И вот я, большевик и рабочий, иногда думаю, меня беспокоит иногда (когда поезд застрянет на перегруженном полустанке), беспокоит любопытство, беспокоит желание узнать: а не случись революция в годы, когда я был малышом, как сложилась бы моя жизнь?
Я, быть может, ходил бы с отцом мазать крыши, и в отеках красок всех цветов бесцветною прошла бы моя молодость. Швырял бы лихо на кабацкую стойку потную, стертую медь, носил бы в праздники рубаху с «разговорами», картуз с широкими, негнущимися полями и лакированным козырьком и сапоги бутылками. А может, выбился бы «в люди»: в приказчики, в писцы, в чиновники даже, и пыль стояла бы столбом над моею усердною лысиной. Или, может, выбрав из всех отцовских колеров самый яростный — красный, большевистский цвет, пошел бы топтать Владимирку, и отец говорил бы обо мне приятелям с удивлением и восхищением:
— И в кого он пошел такой беспокойный? — И тихо, доверительно добавлял бы: — Социалист! И даже водку не пьет.
Никогда мне не удовлетворить моего любопытства! Жалеть ли об этом?
Вот и поезд мой, наконец, тронулся. Затряслись люди на полках. В окне закачались столбы. Чей-то ласковый бас произнес удовлетворенно:
— Значит, поехали! — И добавил: — А в Магнитке, глядишь, и ужинать будем.
Кончились мои праздные размышления. Стал думать о Магнитке, о деле, по которому еду.
Но на полустанке, где мы опять задержались, у двери сторожки стоял малыш лет девяти. Он восторженно глядел на поезд, а на его кудрявой головке лежал золотой, как корона, подсолнух.
В тысяча девятьсот двадцать третьем году, не раньше, увидел этот малыш свет. Я уже... Да, я уж был тогда секретарем комсомольской ячейки!
Недавно ко мне пришел Вовка-пионер. Он смущенно остановился в дверях и протянул смятые листки: заявление о вступлении в комсомол и анкету.
Я посмотрел в нее и ахнул:
— Вовка! Да ты что?.. Ты... в семнадцатом, в тысяча девятьсот семнадцатом году родился? Да? В семнадцатом?
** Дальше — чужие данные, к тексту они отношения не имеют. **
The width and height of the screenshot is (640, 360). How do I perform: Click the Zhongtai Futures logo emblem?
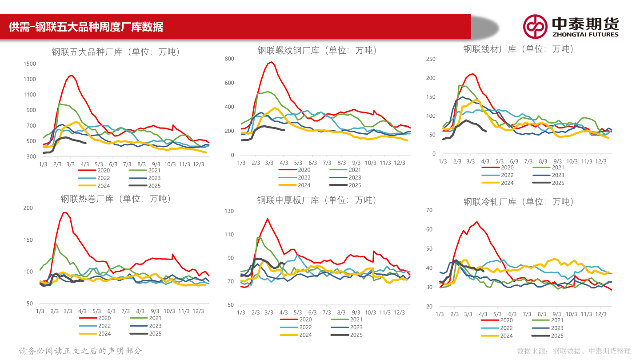click(x=535, y=26)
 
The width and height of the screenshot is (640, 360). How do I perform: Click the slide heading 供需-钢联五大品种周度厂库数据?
click(x=86, y=27)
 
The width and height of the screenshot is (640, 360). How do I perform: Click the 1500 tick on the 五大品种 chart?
click(x=29, y=64)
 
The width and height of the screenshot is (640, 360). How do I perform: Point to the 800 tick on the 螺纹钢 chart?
click(x=229, y=59)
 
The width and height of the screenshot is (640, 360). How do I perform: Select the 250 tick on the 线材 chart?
click(x=431, y=59)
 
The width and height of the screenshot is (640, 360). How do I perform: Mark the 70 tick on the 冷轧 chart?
click(x=429, y=210)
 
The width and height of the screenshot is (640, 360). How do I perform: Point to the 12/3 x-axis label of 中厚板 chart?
click(x=400, y=312)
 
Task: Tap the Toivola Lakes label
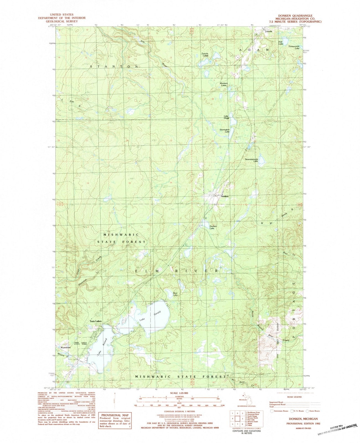coord(205,55)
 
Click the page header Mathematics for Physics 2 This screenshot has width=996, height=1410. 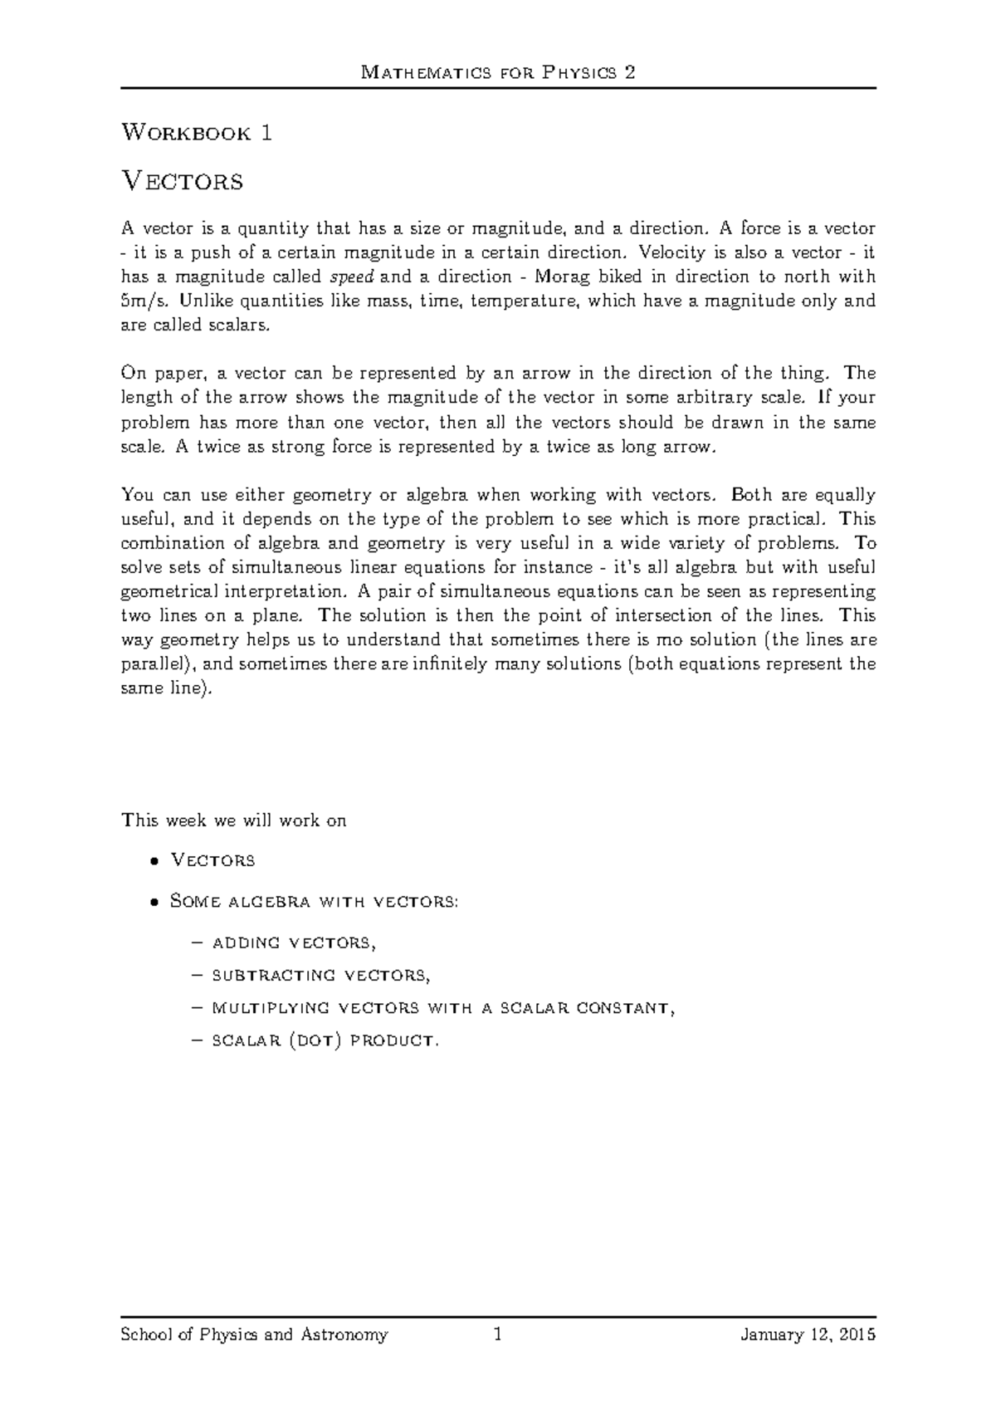point(498,72)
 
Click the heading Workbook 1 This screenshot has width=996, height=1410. point(197,133)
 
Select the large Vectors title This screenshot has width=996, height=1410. point(182,180)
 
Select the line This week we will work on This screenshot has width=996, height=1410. point(233,821)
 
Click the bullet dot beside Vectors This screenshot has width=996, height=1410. point(154,861)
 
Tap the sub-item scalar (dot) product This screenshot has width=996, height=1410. point(325,1040)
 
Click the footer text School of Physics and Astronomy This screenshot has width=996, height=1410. point(254,1335)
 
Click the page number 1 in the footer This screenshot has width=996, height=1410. point(498,1335)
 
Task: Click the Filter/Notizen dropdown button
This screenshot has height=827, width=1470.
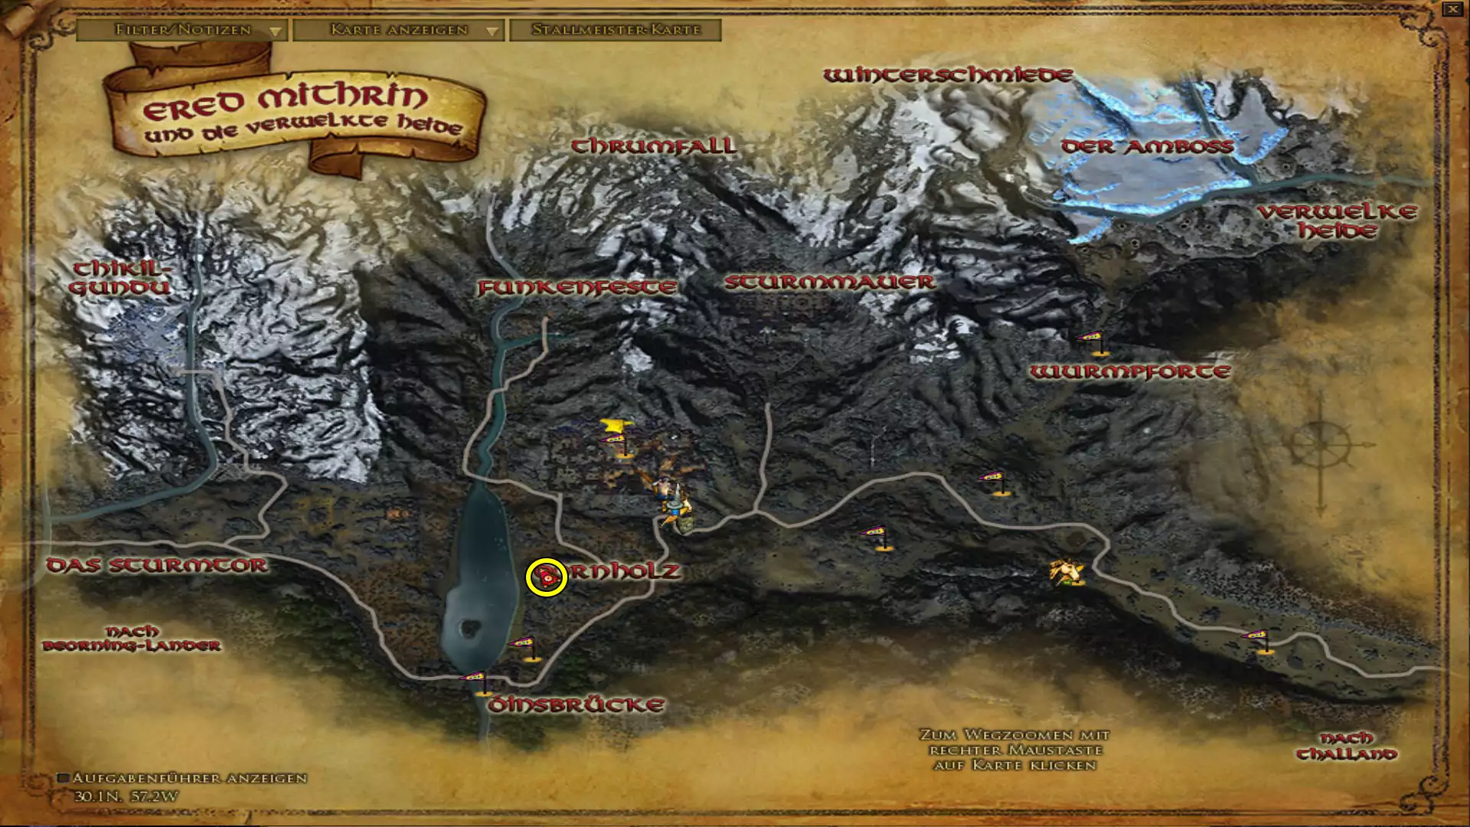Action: pos(182,30)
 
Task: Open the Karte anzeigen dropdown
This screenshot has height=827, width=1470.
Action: pos(398,30)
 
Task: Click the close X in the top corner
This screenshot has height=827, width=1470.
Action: pos(1452,9)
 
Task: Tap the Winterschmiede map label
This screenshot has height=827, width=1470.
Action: pos(948,75)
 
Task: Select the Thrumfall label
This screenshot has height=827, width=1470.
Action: pos(654,145)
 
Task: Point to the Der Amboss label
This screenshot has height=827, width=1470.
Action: pos(1147,146)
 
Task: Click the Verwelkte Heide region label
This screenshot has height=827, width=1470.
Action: pos(1337,221)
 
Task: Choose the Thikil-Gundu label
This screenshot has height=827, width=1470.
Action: pos(120,278)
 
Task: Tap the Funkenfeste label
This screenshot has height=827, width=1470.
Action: pos(577,288)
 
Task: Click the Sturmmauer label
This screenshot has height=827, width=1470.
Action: pos(829,282)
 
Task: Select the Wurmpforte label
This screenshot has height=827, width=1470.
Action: pos(1129,372)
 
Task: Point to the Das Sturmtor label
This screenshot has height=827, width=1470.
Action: pos(157,565)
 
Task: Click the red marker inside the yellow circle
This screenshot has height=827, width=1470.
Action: pos(547,577)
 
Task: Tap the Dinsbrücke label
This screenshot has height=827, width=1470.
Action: pos(576,704)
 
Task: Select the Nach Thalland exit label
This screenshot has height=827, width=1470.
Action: pos(1346,746)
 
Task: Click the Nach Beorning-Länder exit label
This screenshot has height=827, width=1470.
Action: pos(132,638)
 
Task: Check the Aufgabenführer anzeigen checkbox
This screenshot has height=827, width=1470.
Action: pos(64,778)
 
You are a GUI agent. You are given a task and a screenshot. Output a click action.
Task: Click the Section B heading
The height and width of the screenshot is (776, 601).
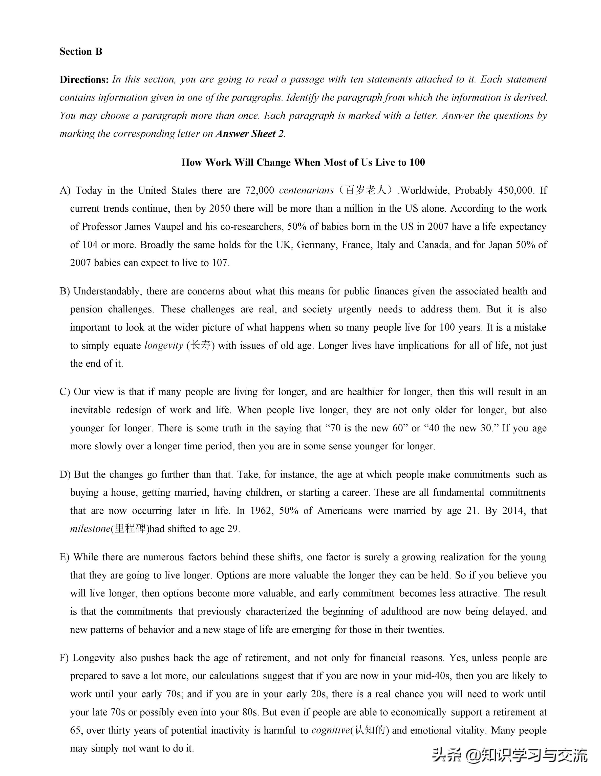click(81, 52)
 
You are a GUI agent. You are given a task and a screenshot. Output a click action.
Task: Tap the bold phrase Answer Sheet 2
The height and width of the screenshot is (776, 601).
click(250, 134)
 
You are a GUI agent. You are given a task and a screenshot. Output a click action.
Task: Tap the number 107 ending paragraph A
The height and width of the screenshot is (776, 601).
click(220, 263)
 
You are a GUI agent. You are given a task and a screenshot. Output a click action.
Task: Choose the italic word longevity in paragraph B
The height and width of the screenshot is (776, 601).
click(164, 346)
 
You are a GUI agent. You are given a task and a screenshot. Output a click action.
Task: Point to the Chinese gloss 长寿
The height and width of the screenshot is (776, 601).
click(201, 346)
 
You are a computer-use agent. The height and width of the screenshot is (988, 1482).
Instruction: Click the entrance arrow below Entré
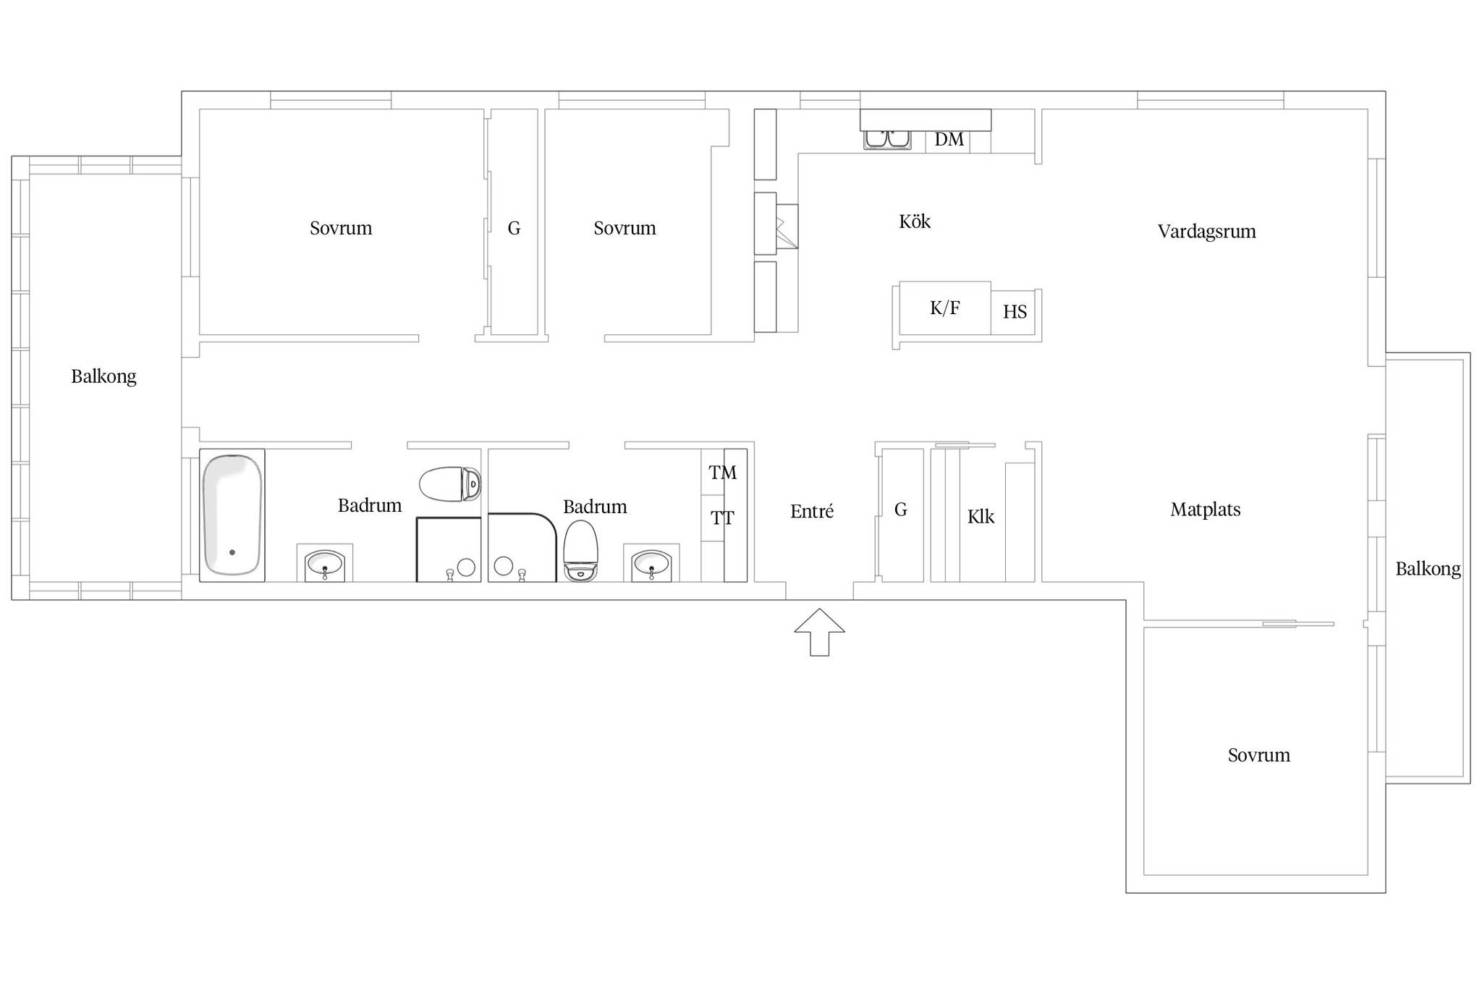(x=819, y=632)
Я хлопал его по плечу, хохотал, вертел во все стороны, а он только краснел да бормотал смущенно:
— Ну что ж тут такого? Ну, в семнадцатом!..
Товарищи! Он не знал городового, не видел даже!
Завидую ли я ему? Пустое! Я и сам-то помню городового смутно.
Завидую ли я Вовкиному брату, обезоруживавшему городовых в семнадцатом году? Нет, и ему не завидую.
Между Вовкой и его старшим братом идет мое поколение. Я знаю его, как рыбак знает берега своей речушки.
Когда я говорю — «старая гвардия», мне представляется ряд крепких седых людей, а за ним — море человеческих голов.
Когда я говорю — «наша смена», мне представляется пионерский отряд: паренек, закинув вихрастую голову, трубит в хриплую трубу, девочка бьет в барабан.
Когда я говорю — «мое поколение», я говорю об Алеше, Павлике, Вальке, Тоське.
Я хочу увидеть эти слова — и вижу Алешку, Сёмчика. Вальку, Павлика.